(Collected data)

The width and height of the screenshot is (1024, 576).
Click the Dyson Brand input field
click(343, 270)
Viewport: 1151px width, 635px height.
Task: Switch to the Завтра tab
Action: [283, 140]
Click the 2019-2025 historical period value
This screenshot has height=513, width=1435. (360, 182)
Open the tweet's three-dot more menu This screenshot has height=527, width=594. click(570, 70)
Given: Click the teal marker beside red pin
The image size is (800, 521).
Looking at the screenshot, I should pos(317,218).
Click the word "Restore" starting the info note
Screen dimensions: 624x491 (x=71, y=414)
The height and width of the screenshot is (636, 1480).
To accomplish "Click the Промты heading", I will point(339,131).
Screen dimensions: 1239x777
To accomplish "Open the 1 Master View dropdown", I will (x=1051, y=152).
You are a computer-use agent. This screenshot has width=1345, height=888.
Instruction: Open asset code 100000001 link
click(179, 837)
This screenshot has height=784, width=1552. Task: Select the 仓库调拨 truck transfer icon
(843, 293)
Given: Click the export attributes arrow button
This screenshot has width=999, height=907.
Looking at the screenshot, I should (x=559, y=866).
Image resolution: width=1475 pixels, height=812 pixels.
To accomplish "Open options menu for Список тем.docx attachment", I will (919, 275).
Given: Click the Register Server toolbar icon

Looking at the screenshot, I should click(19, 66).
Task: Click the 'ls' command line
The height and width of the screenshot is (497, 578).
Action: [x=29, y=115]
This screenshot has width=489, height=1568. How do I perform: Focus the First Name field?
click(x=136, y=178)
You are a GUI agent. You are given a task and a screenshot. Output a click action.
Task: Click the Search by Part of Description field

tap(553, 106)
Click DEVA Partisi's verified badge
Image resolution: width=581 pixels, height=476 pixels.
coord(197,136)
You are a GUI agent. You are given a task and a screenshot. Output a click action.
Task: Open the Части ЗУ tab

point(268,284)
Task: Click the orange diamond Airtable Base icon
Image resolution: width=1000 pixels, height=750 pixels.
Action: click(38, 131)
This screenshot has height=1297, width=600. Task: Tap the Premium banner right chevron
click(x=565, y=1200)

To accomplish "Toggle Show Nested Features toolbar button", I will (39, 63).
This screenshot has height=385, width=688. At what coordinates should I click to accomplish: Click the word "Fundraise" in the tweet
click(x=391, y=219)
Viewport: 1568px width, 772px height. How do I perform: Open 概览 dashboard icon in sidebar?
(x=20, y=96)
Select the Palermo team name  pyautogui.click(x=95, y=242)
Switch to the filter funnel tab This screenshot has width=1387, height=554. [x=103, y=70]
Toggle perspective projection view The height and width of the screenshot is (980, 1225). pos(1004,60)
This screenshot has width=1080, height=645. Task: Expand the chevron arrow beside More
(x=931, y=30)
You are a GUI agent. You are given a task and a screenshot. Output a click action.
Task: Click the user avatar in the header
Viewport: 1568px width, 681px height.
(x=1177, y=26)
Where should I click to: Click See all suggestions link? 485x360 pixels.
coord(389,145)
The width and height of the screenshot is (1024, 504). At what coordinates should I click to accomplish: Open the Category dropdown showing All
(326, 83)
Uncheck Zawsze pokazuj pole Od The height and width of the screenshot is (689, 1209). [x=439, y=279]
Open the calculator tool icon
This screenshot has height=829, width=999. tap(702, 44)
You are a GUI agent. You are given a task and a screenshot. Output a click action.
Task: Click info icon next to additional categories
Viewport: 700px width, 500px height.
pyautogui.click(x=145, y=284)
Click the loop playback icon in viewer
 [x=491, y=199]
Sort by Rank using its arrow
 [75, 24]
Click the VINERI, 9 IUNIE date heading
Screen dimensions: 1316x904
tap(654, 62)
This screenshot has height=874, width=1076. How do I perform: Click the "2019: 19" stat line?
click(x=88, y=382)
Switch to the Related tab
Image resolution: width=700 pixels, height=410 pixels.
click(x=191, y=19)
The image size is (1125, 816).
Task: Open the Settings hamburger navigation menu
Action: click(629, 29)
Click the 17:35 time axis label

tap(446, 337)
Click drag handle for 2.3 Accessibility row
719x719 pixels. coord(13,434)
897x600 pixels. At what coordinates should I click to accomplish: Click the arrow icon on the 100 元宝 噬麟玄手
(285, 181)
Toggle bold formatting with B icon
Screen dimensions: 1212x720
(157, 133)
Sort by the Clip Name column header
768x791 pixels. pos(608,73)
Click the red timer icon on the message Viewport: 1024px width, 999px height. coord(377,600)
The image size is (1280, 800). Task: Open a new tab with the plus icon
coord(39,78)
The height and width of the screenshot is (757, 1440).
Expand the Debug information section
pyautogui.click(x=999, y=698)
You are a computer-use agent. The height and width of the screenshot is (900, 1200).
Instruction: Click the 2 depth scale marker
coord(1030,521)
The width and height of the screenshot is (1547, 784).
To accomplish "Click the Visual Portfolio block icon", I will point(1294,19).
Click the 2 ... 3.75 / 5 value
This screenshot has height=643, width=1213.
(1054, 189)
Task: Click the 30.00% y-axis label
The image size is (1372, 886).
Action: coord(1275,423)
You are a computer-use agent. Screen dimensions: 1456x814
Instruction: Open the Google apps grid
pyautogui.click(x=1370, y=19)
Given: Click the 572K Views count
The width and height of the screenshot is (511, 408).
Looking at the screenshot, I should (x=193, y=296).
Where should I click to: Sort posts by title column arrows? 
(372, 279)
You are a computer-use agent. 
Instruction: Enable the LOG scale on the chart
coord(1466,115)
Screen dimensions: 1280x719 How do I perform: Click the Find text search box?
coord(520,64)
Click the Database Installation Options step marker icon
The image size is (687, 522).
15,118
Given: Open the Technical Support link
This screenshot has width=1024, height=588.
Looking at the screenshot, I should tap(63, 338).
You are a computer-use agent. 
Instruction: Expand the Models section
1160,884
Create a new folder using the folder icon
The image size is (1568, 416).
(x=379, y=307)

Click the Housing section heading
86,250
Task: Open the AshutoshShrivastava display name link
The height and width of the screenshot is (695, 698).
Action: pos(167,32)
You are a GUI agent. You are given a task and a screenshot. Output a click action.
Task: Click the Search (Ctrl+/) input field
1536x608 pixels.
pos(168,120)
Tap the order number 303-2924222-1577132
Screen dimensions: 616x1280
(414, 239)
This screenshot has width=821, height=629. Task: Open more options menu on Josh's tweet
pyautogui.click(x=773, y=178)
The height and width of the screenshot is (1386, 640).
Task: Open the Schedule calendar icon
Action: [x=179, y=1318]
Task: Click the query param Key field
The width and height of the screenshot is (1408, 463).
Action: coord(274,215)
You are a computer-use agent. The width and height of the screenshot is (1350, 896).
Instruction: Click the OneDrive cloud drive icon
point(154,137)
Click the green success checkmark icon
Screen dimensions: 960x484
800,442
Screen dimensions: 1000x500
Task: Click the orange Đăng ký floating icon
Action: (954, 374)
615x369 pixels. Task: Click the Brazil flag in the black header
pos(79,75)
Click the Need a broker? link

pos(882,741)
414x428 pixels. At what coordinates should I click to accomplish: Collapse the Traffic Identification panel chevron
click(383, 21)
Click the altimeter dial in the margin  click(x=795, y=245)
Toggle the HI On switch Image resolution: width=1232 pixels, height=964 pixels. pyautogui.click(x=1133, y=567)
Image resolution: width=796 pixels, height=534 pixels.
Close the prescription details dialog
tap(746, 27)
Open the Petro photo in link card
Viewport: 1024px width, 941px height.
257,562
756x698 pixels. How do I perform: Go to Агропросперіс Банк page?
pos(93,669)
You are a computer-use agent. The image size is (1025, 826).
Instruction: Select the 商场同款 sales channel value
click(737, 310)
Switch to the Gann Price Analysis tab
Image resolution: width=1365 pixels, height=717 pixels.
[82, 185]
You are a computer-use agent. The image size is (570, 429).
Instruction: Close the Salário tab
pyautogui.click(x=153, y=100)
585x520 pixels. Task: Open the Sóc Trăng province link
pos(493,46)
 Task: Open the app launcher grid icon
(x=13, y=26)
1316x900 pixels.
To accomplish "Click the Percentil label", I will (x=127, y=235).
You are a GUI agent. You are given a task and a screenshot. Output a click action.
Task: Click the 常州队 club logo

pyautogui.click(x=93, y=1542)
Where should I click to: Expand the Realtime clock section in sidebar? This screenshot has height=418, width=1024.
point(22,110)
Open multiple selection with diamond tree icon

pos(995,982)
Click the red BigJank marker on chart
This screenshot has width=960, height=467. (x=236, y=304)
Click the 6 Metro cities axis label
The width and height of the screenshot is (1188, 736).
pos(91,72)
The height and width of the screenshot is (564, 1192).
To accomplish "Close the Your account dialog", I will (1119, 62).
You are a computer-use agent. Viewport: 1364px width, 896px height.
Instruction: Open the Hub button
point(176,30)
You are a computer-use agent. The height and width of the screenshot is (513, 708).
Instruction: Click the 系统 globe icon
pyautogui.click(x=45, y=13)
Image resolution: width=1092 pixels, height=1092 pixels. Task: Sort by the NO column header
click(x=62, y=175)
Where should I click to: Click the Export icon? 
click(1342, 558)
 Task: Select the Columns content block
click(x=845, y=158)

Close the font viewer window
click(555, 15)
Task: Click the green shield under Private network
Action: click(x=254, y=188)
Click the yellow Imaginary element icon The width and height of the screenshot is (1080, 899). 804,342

# [Activity]
An exact copy is needed of the lines from the one containing "Instruction: Open the Hub button" through the end of the records.

# [Written response]
Instruction: Open the Hub button
point(176,30)
You are a computer-use agent. The height and width of the screenshot is (513, 708).
Instruction: Click the 系统 globe icon
pyautogui.click(x=45, y=13)
Image resolution: width=1092 pixels, height=1092 pixels. Task: Sort by the NO column header
click(x=62, y=175)
Where should I click to: Click the Export icon? 
click(1342, 558)
 Task: Select the Columns content block
click(x=845, y=158)

Close the font viewer window
click(555, 15)
Task: Click the green shield under Private network
Action: click(x=254, y=188)
Click the yellow Imaginary element icon The width and height of the screenshot is (1080, 899). 804,342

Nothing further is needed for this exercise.